A recent article on CNBC.com reports that lenders will face new rules for extending credit in January 2014. The rules are an attempt to prevent breakdowns in the financial industry and help ensure that organizations be repaid when they lend money.

There are many lessons here for IT departments (and, arguably, the organization as a whole) before it invests in a CRM System.

New 2014 mortgage rules require lenders consider customers’ ability to repay a loan before extending credit

Yup, at the crux of the regulations, is the idea that lenders need to make sure they will be paid back for any money they lend – before they lend it. Hmmm, that's a bold concept. 
You would think that organizations would not need to be told that before they give away a pile of money they need to be sure they will get it (and more) back. Yet, this happens every day when it comes to organizations deciding how they will invest in CRM systems.

Lenders (and others) need to consider their ability to achieve ROI before investing in CRM systems

Organizations need to treat their CRM investments just like a lender approaches (or will, come January 2014) making a loan. They should:

1. Look at how much money you send out now (license and implementation costs) and how much value demand to get back (increase in sales, decrease in costs, or other measures of ROI on your CRM investment).

2. Critically examine and rate your ability to actually achieve the returns you require (ability to drive and sustain user adoption and benefits realization). 

3. Oh, and depending on the size of the investment, you may require some sort of collateral to help incentivize successful payback of your investment (for CRM investments, this may be tying executive compensation to CRM success).

Many organizations don’t do this – or at least, not really. They may say that they have defined a “business case”, but typically this is a largely fictional piece of work that is not based on a thorough understanding or assessment of the likelihood that the system will actually get adopted and used effectively by end-users. And as we all know, if a system isn’t used, it isn’t delivering any value.

Don’t invest in Sub-Prime CRM.
Require a User Adoption & ROI Plan before you spend a dime on CRM!

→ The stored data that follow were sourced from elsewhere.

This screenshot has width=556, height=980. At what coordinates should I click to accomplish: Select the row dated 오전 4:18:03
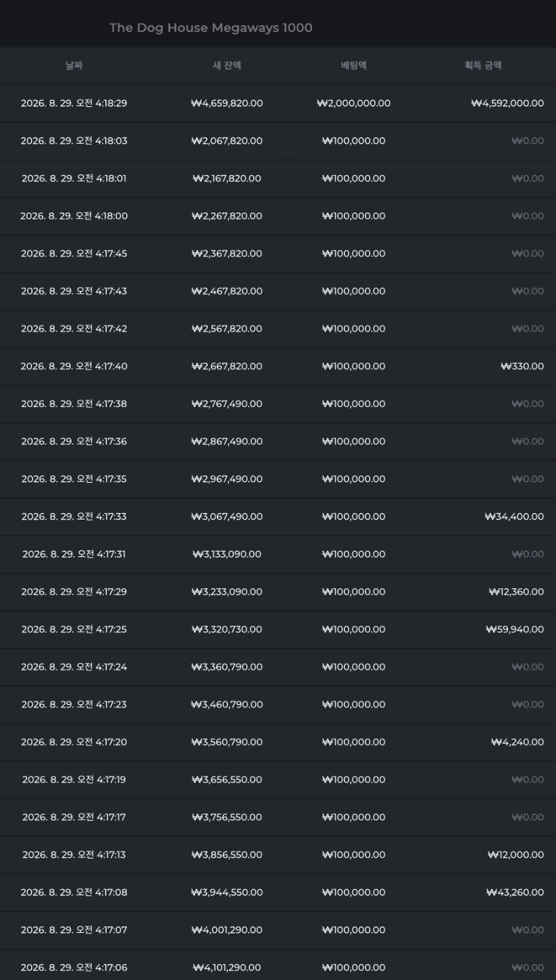(x=278, y=141)
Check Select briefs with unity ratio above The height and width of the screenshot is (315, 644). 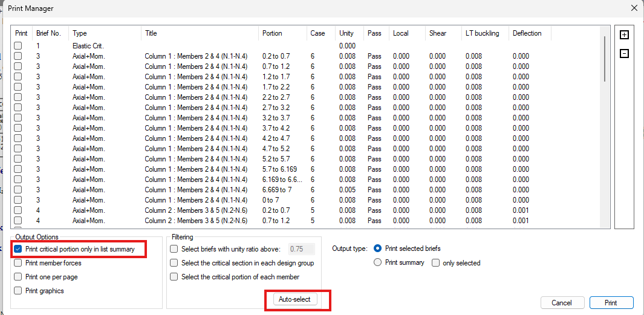point(174,248)
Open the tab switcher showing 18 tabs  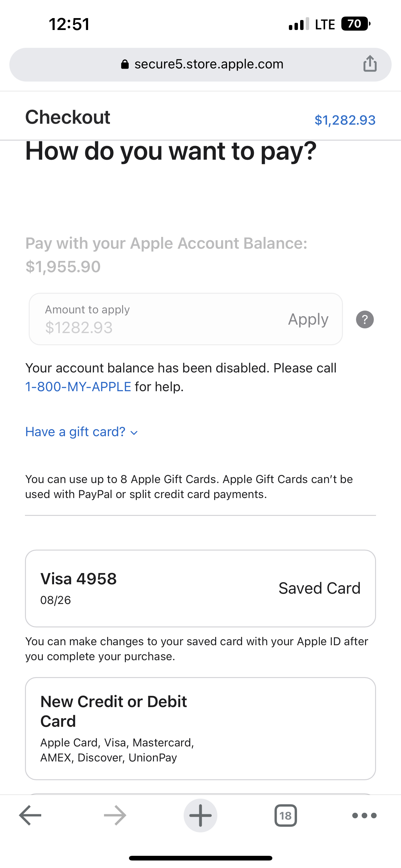pos(286,815)
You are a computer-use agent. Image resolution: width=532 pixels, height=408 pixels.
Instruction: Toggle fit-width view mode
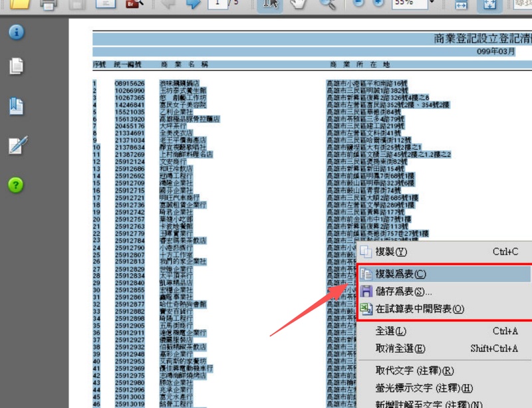point(462,6)
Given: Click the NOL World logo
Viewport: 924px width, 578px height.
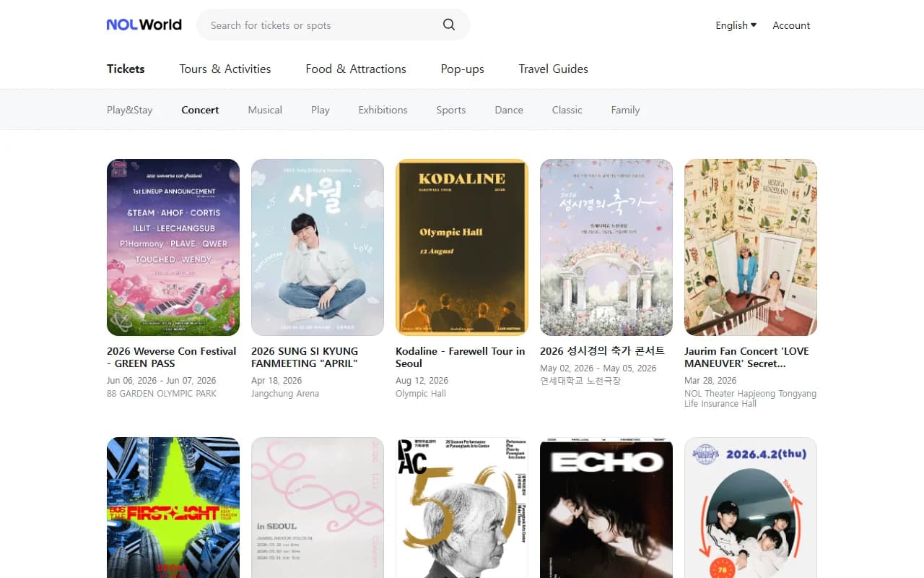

Before you write a check for any CRM system, make sure it is worth it. It is better to not make any investment than to throw away a pile of money and waste tons of time on a system that is doomed to failure before it even begins. 
Ask yourself these questions:
1. Is there a written plan for how we will ensure a positive ROI on our CRM investment? 
2. Have we done a thorough analysis to identify all the drivers and barriers that will affect user adoption (and ROI)? 
3. Have we defined exactly what ROI goals must be achieved in what amount of time before we proceed?
4. Is there a single, senior executive who will be held accountable (including having a personal financial stake) for meeting ROI goals on the CRM investment?